Politique française

Derrière Martine Aubry, l’ombre d’Arnaud Montebourg

L’ancien ministre se croit capable d’incarner une alternative crédible à gauche

Il faut lire «L’Alternative Arnaud Montebourg» (Ed. Cherche Midi), publiée ces jours-ci alors que l’ancien ministre du redressement productif (Juin 2012-Aout 2014) reste silencieux. Dans cette enquête, le journaliste Antonio Rodriguez, qui a grandi à Delémont, démontre combien l’ex-élu de Saône-et-Loire ne lâche jamais prise. «On peut penser ce qu’on veut de ses «chimères» interventionnistes, explique l’auteur, mais il a mis ses paroles en actes. Il est peut-être un des rares à gauche à pouvoir dire: je ne vous ai pas menti.»

Autre source: un universitaire présenté à Montebourg par un ami.

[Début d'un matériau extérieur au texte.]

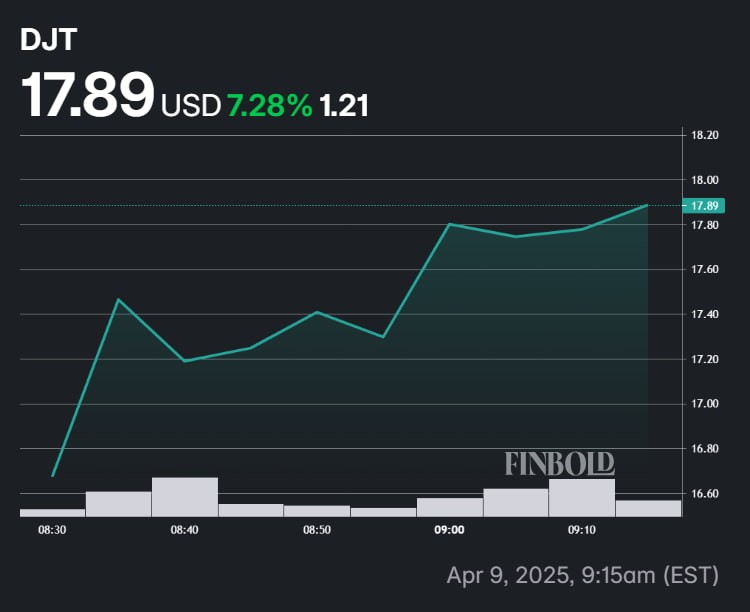750x612 pixels.
Task: Click the USD currency label
Action: tap(190, 104)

La discussion doit porter sur l’économie, puisque ce dernier a, entre autres, intégré la direction du groupe Habitat. La réalité? «Il ne pense qu’à la politique, explique notre interlocuteur. Il compte toujours sur ses 16% de voix aux primaires du PS. Il manque de réseaux. Il est pénalisé par son image de chien fou arrogant. Il n’a pas bonne presse à l’étranger en raison de son protectionnisme et de ses attaques contre la finance. Donc il retisse des liens.»

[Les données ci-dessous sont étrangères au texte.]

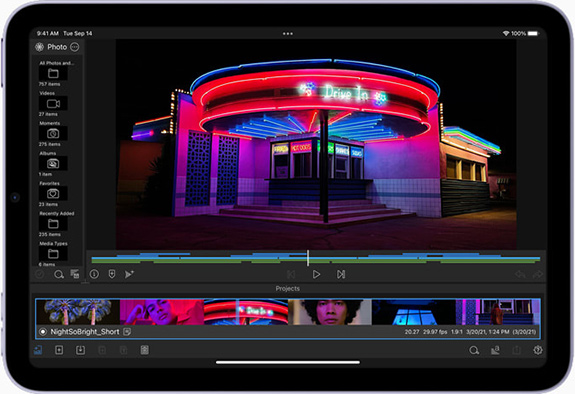Open the help and settings gear icon
This screenshot has height=394, width=575.
pos(538,350)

C’est là qu’intervient Martine Aubry. La maire de Lille, fille de Jacques Delors, se méfie du fringant avocat de 53 ans, dont la compagne est l’ex-ministre de la culture Aurélie Filipetti. Mais une alliance, même chaotique, n’est plus à exclure. Montebourg, après avoir fait alliance avec Manuel Valls pour que ce dernier soit nommé à Matignon en 2014, s’est lui aussi senti «trahi» lorsque son allié a mis fin à ses fonctions. Aubry-Hollande, Montebourg-Valls: les deux matches-revanche se jouent simultanément.